Été 1960, une colonie de vacances. Marc (Patrick Dewaere) et Philippe (Patrick Bouchitey) sont deux jeunes moniteurs que tout oppose. Enfin en apparence du moins. Le premier est un tonitruant gaillard à l'humour bravache et bourrin, le second un intellectuel à la gracilité réservée. L'un est aussi costaud et fruste que l'autre paraît sensible et vulnérable. Quand Marc surprend Philippe habillé en femme dans sa chambre, une curieuse relation va s'installer entre eux. Il s'agit donc bien là, comme ce sera souvent le cas plus tard chez Claude Miller, d'un drame intimiste fondé sur l'affrontement de deux personnalités très différentes. Entre accusations muettes et vraies-fausses invitations tacites, leurs rapports évoluent selon un sado-masochisme à peine latent où le rôle de chacun ne sera pas toujours si clairement défini...
Car sous la virilité exacerbée du beau Marc et son goût pervers pour la manipulation semblent bientôt poindre un désir et une curiosité refoulés.
Le film donne la part belle à l'imagination du spectateur et à son interprétation des non-dits jusqu'à ce que la situation atteigne un paroxysme explicite dans la très belle avant-dernière scène où la bête traquée et acculée prendra très symboliquement sa revanche sur le torero bas du front qui l'agace, après une danse libératrice.

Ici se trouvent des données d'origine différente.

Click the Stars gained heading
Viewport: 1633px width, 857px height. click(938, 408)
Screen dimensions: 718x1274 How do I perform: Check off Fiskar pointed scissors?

Si l'univers des colonies de vacances n'est qu'une toile de fond du récit, le milieu et l'ambiance n'en demeurent pas moins savoureusement dépeints, notamment grâce au concours de seconds rôles mémorables ; Michel Blanc, le mono fayot obsédé sexuel et Claude Piéplu, hilarant directeur infatué de pédagogie et de morale surannées. Pour ce qui est de nos deux rôles principaux, Patrick Bouchitey impressionne dans un rôle casse-gueule qui l'étiquètera "inverti" aux yeux du cinéma français pendant de longues années.
Quant à Dewaere, il parvient à rendre son personnage à la fois antipathique et attachant, monstrueux et fragile. La subtilité de son jeu dans un rôle aussi bruyant et agité est bluffante. Leur duo fait merveille.
Un film très intéressant bien que forcément imparfait mais remarquablement maîtrisé pour un premier long-métrage.